» **Short exercise**
Copy the stretch from the line containing "Screen dimensions: 1484x812" through the line containing "(1418, 389)", substituting "Guitar" for "Piano" and leaving everything else unchanged.

____ Extracted entries

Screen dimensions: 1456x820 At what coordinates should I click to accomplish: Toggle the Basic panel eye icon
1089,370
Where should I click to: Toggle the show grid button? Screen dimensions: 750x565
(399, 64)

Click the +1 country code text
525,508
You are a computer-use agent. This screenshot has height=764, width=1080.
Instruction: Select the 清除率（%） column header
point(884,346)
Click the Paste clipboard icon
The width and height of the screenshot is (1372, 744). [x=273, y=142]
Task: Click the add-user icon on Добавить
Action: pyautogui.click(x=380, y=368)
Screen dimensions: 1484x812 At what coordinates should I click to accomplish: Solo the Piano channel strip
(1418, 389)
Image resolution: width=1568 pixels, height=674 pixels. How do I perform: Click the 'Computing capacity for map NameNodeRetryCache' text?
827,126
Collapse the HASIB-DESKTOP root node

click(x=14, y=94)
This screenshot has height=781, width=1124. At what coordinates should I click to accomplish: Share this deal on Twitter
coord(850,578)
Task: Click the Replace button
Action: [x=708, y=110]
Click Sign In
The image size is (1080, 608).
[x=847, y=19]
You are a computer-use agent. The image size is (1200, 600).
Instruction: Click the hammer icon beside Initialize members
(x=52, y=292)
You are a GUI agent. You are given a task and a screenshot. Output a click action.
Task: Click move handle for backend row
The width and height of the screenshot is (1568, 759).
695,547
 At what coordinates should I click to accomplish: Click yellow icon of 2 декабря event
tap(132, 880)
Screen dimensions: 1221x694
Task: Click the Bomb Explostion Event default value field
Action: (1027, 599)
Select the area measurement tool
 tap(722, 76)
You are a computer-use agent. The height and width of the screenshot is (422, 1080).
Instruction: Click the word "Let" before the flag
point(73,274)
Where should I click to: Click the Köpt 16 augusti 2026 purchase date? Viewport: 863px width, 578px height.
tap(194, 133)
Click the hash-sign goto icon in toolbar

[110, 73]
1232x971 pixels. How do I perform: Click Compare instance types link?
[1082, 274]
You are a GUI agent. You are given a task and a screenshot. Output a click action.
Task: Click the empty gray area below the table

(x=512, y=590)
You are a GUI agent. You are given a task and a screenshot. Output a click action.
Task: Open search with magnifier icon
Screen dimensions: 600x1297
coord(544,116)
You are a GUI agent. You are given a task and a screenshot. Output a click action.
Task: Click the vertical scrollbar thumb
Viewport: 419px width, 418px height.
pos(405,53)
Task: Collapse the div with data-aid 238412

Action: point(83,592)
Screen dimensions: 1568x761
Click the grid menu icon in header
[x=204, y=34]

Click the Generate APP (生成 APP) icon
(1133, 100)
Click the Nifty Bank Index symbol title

________

» **Reply**
Screen dimensions: 1484x812 At what coordinates should I click to accomplish: Solo the Guitar channel strip
(1418, 389)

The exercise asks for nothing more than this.